Text segment:
┄┄┄┄┄┄

To help the Enoch Pratt Free Library make books available to poor kids, they're going to hang the world's biggest portrait of Elvis on black velvet.
To help homebound victims of AIDS get fed, they're going to sell masks with beehive hairdos rising like the Bromo Seltzer tower from cat's-eye glasses studded with rhinestones.
To give Bea Gaddy a hand sheltering the homeless, music will be provided, for your dancing pleasure, by Moe Fine and the All Blind Orchestra.
All the organizers need now are hundreds of people to show up next week at the B&O Railroad Museum roundhouse for the Mardi Gras Masquerade Ball. "It's called recession-era fund-raising," said planner Brian Morton.
Mr. Morton and a dozen of his friends and neighbors have been meeting at Scallio's Tavern on Hollins Street for more than a month planning a shindig to make Baltimore a better place.

┄┄┄┄┄┄

Exercise tasks:
1. List every cause that the Mardi Gras ball article says the event will raise money for.
2. Reproduce the stretch of the Mardi Gras ball article from "To help homebound" through "a better place.".
3. State whether each statement agrees with the Mardi Gras ball article: (a) The ball will take place at the B&O Railroad Museum roundhouse. (b) The planners have been meeting at Scallio's Tavern for less than a week. (c) The masks being sold have beehive hairdos. Answer yes or no for each, quoting the deciding words.

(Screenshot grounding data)
┄┄┄┄┄┄

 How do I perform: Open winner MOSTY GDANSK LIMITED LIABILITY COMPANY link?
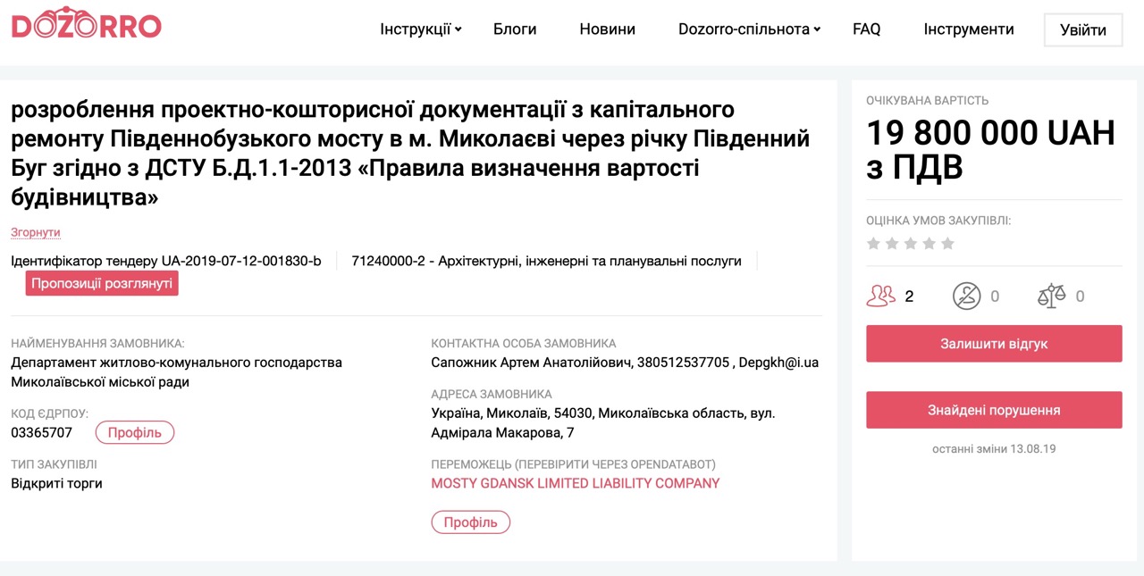tap(575, 483)
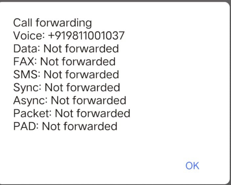Click the word forwarding in the title
The width and height of the screenshot is (231, 185).
point(64,23)
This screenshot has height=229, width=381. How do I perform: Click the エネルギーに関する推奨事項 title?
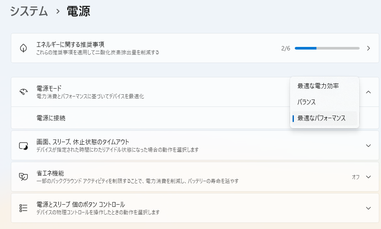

┄┄┄┄┄┄

Answers by item:
1. Making books available to poor kids through the Enoch Pratt Free Library; getting homebound victims of AIDS fed; giving Bea Gaddy a hand sheltering the homeless.

2.
To help homebound victims of AIDS get fed, they're going to sell masks with beehive hairdos rising like the Bromo Seltzer tower from cat's-eye glasses studded with rhinestones.
To give Bea Gaddy a hand sheltering the homeless, music will be provided, for your dancing pleasure, by Moe Fine and the All Blind Orchestra.
All the organizers need now are hundreds of people to show up next week at the B&O Railroad Museum roundhouse for the Mardi Gras Masquerade Ball. "It's called recession-era fund-raising," said planner Brian Morton.
Mr. Morton and a dozen of his friends and neighbors have been meeting at Scallio's Tavern on Hollins Street for more than a month planning a shindig to make Baltimore a better place.

3.
(a) Yes: "at the B&O Railroad Museum roundhouse for the Mardi Gras Masquerade Ball"
(b) No: "have been meeting at Scallio's Tavern on Hollins Street for more than a month"
(c) Yes: "they're going to sell masks with beehive hairdos"